Mostly by Knight

I’d like to know what this show is all about before it’s out.

Beautiful highways?

Somebody in this region tried this some years back: design a garden, with trees, flowerbeds, shrubbery and all, alongside a highway - it’s not too hard to do, as long as there’s some way of providing a water supply and some people willing to undertake a bit of regular maintenance (here, along Provincial Route 5 in Cordoba, Argentina, had the fire brigade of a town nearby provide irrigation services but it went to weed when enthusiasm from the volunteer gardeners ran out).

I posted about this in my other web log, Q’s Place - but I’ll repeat it here: An initiative prompted by The American Horticultural Society (as a ‘new idea’: fair enough as no one has published it formally as far as I know): From small, manicured beds of flowers maintained by community volunteers to extensive landscaping projects along America’s byways, roadside gardens are taking root.

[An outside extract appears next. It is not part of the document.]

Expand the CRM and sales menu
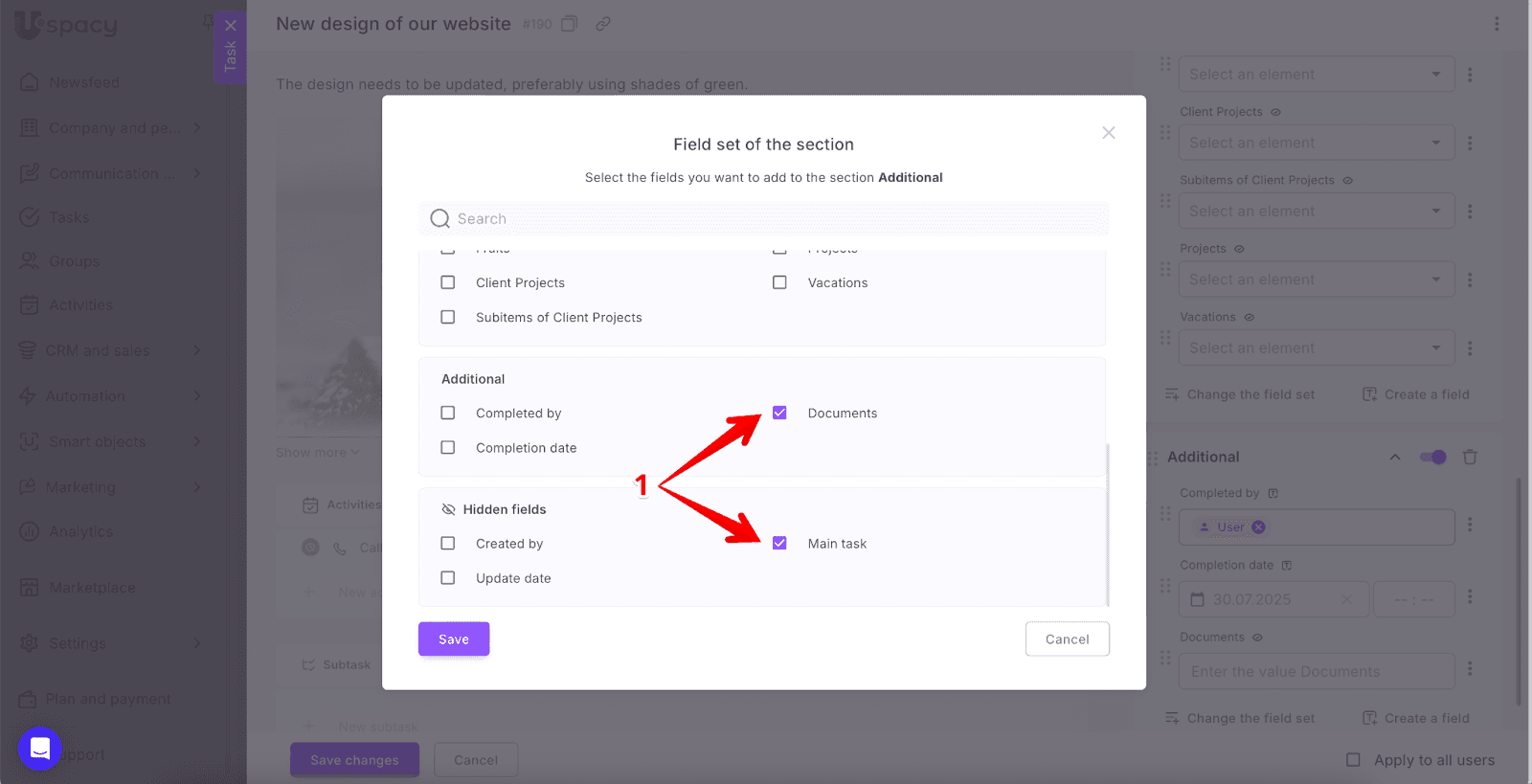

Whoever can take credit, it is a good idea and deserves support from any authorities, groups, anywhere in the world: a win win thing if there ever was one. Best would be a cooperative of individual enthusiasts but it’s hard to imagine that many people that would take on a largely altruistic effort - this is a place where town councils, state and provincial authorities can meddle and provide fine outdoor work as ‘jobs for the boys and girls’ if they must. Better by far than enclosing inexperienced youths in administrative offices so that they can mess up peoples lives with careless form filling and messed up data gathering (but that is another rant).

If you happen on this post - keep it in mind and if you can, approach anyone you can to get this show - literally - on the roads in your region. And if you can, spread the word through trackbacks and comments on your space on the ‘net.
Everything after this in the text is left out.